# Gigaware PC Camera w/ Mic - No Audio



## drc16 (Jan 16, 2009)

I've been able to get my PC Camera installed properly and working, but I have no idea how to make the mic work. Parents bought this for me so they can see and speak with my kids...they can see them great, but we are unable to communicate. Any help is appreciated. Thanks!


----------



## BCCOMP (Jul 9, 2007)

Hi,
Is the mic muted?

Open the Control Panel>Sound Devices>Setup Microphone


----------



## drc16 (Jan 16, 2009)

In my control panel, my sound devices do not show any type of webcam or imaging device. Only 2 microphones, but of which are working and not muted. The only place where I can find the camera is when I go to the Device Manager. Any ideas where to look next?


----------



## BCCOMP (Jul 9, 2007)

Of the 2 mics that show up in the Sound devices is the one for the Web cam the default mic?

What is the make and model of the computer?
Bill


----------



## drc16 (Jan 16, 2009)

Thanks for your help! My computer is an HP Pavilion a1742n.

Of the 2 mics that show up, one mic indicates it is a USB mic device. I'm assuming that belongs to the webcam which is plugged into one of the USB ports. When I speak into the mic on the back of the camera, it appears the audio is in fact working. I have set that as the default and will test it out with my dad tomorrow to verify. I'm thinking you've pointed out the obvious - that's how it usually is I'm sure.

I will let you know if the problem is solved. Thanks again!!


----------



## BCCOMP (Jul 9, 2007)

Let me know.
If it does not, check the program you are using (ex. Skype).
It may also be detecting the 2 mics so you may have to select the correct one.
Bill


----------



## Cstevensinc (Feb 10, 2009)

drc16 said:


> I've been able to get my PC Camera installed properly and working, but I have no idea how to make the mic work. Parents bought this for me so they can see and speak with my kids...they can see them great, but we are unable to communicate. Any help is appreciated. Thanks!
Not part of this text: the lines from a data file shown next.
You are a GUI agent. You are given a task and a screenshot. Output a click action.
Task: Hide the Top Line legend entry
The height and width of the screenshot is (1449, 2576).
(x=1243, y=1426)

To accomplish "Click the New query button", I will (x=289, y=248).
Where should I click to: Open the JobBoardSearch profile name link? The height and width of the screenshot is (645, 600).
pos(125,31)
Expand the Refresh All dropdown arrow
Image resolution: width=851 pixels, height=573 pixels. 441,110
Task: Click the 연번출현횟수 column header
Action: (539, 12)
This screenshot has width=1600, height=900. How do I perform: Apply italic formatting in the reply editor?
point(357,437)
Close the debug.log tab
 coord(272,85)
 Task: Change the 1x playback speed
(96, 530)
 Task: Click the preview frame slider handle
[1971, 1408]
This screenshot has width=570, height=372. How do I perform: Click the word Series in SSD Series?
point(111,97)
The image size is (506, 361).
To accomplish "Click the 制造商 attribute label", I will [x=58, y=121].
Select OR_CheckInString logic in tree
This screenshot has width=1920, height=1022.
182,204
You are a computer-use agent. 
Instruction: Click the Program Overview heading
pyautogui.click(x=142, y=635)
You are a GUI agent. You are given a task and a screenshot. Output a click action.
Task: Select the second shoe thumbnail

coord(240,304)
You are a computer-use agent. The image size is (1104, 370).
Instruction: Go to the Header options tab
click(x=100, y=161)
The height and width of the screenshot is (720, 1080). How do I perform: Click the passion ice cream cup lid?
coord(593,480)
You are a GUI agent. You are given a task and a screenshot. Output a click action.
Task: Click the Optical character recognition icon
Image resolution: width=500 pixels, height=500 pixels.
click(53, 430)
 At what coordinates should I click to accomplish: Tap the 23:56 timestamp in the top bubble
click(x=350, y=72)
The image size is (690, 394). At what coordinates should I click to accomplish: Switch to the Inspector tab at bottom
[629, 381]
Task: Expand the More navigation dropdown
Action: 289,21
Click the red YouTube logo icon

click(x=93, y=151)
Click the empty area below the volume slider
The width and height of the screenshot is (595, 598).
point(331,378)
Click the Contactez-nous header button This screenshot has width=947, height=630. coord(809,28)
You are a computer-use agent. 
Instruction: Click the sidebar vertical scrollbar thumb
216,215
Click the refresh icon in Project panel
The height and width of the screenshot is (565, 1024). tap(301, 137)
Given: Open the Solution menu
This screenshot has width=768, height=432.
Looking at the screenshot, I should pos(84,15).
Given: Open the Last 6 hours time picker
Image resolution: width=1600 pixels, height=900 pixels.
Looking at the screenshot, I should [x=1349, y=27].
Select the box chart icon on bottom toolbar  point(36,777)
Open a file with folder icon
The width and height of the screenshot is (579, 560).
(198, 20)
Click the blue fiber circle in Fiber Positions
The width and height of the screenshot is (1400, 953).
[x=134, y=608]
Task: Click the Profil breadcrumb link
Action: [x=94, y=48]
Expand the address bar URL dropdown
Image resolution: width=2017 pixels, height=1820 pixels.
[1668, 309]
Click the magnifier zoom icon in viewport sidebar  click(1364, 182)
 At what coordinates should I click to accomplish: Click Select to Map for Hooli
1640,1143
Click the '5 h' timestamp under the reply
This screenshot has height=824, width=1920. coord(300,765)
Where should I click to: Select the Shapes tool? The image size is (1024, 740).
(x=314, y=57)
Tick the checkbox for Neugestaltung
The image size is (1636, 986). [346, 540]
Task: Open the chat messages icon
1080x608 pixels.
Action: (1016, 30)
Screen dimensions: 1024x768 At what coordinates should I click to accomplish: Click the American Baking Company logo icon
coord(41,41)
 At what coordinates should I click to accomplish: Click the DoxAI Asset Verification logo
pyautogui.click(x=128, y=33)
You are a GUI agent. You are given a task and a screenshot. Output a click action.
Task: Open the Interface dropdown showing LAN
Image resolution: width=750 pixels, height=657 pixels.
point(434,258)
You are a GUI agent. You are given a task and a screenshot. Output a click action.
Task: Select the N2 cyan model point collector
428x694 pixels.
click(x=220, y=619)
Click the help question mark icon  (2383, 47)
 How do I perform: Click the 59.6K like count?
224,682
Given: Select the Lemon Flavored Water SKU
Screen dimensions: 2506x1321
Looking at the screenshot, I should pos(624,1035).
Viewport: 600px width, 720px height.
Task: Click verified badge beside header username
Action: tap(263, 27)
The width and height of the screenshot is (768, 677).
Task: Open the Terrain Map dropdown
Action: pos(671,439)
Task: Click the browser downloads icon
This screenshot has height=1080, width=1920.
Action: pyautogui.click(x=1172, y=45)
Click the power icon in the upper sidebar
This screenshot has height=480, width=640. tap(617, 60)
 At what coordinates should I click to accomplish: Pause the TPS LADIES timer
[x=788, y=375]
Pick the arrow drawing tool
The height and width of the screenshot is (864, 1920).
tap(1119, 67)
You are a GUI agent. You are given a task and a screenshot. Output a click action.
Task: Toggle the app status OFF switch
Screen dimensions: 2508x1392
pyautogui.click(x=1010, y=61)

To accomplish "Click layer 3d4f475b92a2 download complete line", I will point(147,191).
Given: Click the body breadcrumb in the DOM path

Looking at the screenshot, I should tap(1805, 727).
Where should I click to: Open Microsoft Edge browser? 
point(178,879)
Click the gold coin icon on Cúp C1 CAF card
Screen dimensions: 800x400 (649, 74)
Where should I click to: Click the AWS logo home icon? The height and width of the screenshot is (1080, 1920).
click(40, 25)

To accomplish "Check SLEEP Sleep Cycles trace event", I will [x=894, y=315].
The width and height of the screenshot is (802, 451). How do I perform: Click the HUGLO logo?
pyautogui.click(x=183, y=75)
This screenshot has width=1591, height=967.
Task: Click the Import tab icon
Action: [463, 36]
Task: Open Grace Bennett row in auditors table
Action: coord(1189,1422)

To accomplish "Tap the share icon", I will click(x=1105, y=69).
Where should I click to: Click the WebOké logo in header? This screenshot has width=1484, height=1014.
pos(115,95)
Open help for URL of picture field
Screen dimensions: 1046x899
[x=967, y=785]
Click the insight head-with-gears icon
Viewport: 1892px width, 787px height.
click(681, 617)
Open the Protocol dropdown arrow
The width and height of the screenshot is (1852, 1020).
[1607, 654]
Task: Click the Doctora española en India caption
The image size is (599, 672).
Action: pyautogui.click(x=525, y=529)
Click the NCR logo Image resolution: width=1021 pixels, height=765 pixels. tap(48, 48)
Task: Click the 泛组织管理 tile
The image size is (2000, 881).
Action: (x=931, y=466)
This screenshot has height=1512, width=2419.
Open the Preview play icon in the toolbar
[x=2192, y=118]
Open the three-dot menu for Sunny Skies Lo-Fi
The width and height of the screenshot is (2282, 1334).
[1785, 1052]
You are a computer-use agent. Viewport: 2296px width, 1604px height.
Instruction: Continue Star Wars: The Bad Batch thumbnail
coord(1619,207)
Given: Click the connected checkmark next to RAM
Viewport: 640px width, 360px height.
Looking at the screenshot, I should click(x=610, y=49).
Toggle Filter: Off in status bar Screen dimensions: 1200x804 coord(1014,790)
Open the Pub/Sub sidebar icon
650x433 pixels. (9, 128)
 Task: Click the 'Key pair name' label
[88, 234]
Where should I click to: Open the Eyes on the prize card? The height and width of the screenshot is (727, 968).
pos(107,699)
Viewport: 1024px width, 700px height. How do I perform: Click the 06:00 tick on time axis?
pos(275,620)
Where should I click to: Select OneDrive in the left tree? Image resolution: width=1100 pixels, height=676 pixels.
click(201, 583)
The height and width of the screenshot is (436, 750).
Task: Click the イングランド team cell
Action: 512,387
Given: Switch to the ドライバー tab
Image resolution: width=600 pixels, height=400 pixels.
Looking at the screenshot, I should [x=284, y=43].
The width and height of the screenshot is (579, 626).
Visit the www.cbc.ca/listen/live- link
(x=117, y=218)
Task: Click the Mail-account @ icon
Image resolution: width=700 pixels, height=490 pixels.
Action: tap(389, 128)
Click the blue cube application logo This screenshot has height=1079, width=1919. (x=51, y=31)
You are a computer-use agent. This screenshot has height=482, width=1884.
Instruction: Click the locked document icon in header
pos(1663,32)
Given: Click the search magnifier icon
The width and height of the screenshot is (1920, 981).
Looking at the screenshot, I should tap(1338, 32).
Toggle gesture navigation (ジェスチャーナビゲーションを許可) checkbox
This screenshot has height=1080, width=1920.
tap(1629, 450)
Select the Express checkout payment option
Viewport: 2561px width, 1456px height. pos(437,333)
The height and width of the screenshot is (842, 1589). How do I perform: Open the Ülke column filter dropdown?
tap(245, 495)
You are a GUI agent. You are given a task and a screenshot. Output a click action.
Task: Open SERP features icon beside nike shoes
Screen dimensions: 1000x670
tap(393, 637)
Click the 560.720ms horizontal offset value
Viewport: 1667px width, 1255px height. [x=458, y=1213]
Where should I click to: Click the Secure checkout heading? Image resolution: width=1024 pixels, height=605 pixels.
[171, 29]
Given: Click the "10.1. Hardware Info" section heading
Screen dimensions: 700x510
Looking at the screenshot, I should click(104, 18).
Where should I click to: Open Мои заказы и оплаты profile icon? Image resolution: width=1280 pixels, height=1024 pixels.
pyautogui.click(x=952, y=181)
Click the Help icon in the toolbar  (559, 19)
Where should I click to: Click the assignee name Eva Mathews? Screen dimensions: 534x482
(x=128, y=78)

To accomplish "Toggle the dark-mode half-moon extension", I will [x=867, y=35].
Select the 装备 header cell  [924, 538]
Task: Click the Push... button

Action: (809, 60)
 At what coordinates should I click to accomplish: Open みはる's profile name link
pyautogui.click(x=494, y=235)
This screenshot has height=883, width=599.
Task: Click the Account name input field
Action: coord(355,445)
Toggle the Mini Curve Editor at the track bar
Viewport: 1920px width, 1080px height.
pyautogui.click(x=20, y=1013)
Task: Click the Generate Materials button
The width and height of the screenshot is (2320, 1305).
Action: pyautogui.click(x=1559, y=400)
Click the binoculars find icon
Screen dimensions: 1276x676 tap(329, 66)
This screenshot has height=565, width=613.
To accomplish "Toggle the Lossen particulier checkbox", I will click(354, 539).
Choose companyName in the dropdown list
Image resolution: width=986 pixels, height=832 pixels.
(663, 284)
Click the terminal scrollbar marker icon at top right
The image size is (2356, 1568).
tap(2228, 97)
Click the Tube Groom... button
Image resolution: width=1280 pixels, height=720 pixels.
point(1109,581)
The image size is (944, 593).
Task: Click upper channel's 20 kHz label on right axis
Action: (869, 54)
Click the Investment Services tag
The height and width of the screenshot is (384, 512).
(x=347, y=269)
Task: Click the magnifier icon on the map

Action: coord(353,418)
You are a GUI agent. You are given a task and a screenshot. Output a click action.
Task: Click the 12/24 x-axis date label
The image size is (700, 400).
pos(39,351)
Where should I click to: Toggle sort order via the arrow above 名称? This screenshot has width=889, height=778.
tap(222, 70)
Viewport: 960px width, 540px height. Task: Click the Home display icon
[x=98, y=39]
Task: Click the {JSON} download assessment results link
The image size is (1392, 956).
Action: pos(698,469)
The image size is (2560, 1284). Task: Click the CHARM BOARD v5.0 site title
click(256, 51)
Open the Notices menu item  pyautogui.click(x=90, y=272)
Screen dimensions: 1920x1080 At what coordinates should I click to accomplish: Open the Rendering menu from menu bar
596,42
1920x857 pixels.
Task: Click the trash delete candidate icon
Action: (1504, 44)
-----------------------------------------------------------
Hi.
i'm having a similar problem. 
I have a dell 6400 laptop.
XP Media Center. I wanted to have
the stereo mix feature so i went to a site
and downloaded it... i can give it yous if you like.

Now,my GIGware usb mic dont work anymore. just a cheapy one.

Nothings muted, theres just no sound. The programs recognize it. just
no sound..

HELP..

Thanks.


----------



## bricks973 (Mar 14, 2009)

Yeah I had the gigaware too webcam/mic and had the same problem. Just go to control panel - sound and audio devices - sound recording - (you should have 2 or more options here. One of them should be USB 2.0 Webcam. Select that one. Then click volume and make sure its not muted)

Then go to voice tab. select USB 2.0 Webcam under voice recording. For some reason, the settings sometimes go back to the sound card selection so you might have to go through these settings again if it stops working.


----------